A pergunta que nos surgiu a partir deste exemplo foi: e hoje? Como nos relacionamos com o corpo? Como lemos Foucault? Que mecanismos de poder ainda resistem e que mecanismos de poder entraram no nosso DNA social? Como resistir? Onde nos dói? Como podemos agir sobre os nossos traumas? E o público? Como se vai situar neste trabalho? Será que hoje o olhar feminino ainda se situa fora do triângulo de significação que organiza a imagem de Doisneau? Independentemente de uma autodenominação ou não, o trabalho CLEMENTINA acabou por carregar uma poética feminista, alinhando-se com uma postura ética, estética e política de resistência e criação de outras possíveis figurações para o feminino, para o corpo e para a subjetividade. O desenvolvimento do projeto partiu de um conjunto de cinco laboratórios de criação com a duração de um mês cada, vocacionado para crianças e jovens, paralelamente ao trabalho de criação da companhia. Foram apresentados dois espetáculos. Um primeiro pela companhia de dança Arte Total e outro com o resultado do trabalho dos laboratórios, onde incluímos as crianças e jovens participantes, gerando desta forma um sentimento de presença e uma interiorização do conceito lançado no ponto de partida do trabalho. Assim, uma escolha participativa foi, também ela, mais participada. A participação de público menor de idade transportou consigo um vasto conjunto eclético de público, que foi uma mais valia nos objetivos gerais do projeto. Ou seja: um imaginário feminista que se materializou numa criação contemporânea em que os participantes ativos e passivos, mesmo sem o saberem, foram herdeiros de uma linhagem crítica feminista que tentou ultrapassar barreiras identitárias e se tornou presente enquanto projeto artístico. Sobre a participação das crianças, a pergunta intrínseca ao trabalho foi a de entender como seria possível, via imagens, a tomada de consciência corporal e de criação de movimentos capazes de contextualizar vozes na maioria das vezes ausentes nas vivências em dança no contexto escolar. Partir desta problematização configurou-se-nos numa busca por saberes significativos que nos pareceram constituir os diferentes espaços de formação identitária.

Texto: Cristina Mendanha

Imagem: Arte Total

Publicado a 14-12-2022

Referências

Adichie, C. N. (2017). Para educar crianças feministas: um manifesto. Companhia das Letras.
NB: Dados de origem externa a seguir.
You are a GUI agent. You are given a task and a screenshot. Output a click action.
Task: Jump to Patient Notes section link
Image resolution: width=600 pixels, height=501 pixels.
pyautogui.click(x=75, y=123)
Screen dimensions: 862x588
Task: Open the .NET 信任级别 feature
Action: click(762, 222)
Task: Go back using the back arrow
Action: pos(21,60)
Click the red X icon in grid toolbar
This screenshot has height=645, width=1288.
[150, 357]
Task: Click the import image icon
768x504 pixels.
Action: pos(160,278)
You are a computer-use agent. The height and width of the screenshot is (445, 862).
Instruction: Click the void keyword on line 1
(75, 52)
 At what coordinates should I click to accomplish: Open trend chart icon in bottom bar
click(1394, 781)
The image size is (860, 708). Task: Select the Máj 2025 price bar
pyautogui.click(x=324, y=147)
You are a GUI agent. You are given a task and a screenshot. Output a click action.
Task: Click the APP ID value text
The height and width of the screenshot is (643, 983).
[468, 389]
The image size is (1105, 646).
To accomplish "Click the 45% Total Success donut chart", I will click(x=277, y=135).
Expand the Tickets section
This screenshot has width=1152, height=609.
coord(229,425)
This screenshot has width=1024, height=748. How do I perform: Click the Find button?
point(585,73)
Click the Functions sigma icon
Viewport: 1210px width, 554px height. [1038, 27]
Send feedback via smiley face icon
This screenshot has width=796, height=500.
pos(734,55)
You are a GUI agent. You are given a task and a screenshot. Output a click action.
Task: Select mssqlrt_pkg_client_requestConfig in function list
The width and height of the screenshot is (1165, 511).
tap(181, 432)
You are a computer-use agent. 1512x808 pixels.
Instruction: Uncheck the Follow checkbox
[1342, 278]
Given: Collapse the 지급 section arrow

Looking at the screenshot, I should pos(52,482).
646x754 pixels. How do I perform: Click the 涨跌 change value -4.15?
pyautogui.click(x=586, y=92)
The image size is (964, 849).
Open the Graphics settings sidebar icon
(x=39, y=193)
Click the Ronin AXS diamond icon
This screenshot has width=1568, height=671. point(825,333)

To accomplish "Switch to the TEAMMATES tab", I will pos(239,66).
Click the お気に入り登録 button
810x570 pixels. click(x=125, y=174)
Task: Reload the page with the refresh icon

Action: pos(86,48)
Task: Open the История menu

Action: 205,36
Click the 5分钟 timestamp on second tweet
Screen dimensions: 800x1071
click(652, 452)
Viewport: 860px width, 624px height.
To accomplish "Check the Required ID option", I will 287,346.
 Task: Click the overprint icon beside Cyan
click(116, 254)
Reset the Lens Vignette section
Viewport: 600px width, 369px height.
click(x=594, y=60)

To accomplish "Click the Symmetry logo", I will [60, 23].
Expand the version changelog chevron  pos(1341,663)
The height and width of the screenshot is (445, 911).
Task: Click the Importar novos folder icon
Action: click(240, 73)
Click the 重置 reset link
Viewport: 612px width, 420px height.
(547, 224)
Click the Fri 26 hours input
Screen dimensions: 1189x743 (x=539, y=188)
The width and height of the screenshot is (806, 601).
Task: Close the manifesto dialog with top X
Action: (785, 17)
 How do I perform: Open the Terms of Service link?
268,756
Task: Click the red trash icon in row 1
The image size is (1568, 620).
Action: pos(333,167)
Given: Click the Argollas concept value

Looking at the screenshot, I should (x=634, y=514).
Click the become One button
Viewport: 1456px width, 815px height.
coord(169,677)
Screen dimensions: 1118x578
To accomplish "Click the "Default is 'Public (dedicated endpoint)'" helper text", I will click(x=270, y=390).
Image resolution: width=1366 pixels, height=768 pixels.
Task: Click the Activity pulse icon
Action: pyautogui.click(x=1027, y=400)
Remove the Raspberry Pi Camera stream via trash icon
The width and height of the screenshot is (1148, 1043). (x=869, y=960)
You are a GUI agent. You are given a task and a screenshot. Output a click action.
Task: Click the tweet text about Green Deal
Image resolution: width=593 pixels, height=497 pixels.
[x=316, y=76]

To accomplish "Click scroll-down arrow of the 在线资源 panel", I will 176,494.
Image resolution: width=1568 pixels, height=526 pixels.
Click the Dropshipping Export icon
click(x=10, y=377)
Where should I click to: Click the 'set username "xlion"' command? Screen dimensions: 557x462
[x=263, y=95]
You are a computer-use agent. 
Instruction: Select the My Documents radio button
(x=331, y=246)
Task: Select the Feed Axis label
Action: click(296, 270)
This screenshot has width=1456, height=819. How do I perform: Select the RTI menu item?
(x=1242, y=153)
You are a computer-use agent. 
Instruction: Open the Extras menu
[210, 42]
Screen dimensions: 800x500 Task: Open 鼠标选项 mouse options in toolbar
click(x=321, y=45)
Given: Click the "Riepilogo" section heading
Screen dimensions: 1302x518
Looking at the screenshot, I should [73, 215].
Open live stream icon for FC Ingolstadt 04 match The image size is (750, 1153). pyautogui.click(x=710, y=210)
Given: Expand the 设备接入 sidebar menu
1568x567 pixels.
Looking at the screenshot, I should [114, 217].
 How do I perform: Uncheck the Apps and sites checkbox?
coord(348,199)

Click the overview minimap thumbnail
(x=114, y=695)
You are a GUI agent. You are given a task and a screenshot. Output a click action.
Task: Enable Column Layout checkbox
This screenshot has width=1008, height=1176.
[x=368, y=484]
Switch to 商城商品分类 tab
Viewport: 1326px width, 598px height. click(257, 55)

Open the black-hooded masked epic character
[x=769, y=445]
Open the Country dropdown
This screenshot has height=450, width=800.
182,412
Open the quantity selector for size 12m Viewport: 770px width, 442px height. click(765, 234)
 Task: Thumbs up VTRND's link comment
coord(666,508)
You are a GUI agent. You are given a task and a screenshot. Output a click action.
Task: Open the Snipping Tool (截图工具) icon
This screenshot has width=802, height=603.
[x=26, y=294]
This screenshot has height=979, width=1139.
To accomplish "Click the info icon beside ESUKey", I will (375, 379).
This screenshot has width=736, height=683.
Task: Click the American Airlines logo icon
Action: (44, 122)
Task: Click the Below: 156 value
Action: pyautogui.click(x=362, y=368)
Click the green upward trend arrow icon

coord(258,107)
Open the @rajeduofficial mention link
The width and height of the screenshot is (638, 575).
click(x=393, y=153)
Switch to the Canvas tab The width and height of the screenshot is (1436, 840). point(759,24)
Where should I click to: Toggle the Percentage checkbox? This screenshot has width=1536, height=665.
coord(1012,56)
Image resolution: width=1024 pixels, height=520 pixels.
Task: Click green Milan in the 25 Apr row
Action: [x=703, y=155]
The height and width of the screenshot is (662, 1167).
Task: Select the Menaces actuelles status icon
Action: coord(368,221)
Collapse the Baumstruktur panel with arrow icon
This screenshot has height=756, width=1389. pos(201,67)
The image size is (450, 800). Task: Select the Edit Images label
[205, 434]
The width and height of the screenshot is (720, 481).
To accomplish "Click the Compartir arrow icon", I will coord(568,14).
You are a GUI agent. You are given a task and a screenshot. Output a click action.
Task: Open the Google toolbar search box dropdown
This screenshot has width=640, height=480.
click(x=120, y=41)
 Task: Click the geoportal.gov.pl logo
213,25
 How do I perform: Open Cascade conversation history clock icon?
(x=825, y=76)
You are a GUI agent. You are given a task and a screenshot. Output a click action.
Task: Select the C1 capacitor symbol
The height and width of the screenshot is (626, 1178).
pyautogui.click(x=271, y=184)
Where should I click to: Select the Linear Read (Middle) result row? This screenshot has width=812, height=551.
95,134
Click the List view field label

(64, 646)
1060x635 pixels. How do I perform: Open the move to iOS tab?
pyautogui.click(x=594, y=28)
Doane, M. A. (1982). Theorizing the Female Spectator. Screen23(3-4).

Foucault, M. (1999). Vigiar e punir: nascimento da prisão. Editora Vozes.

 

*A partir da coreografia CLEMENTINA, Cristina Mendanha apresentou a comunicação (cujo micro-ensaio publicamos agora) e vídeo com o mesmo título, para a segunda edição do Seminário de Cultura Visual, a 27 de outubro de 2022, na Universidade do Minho, numa organização CECS/Passeio.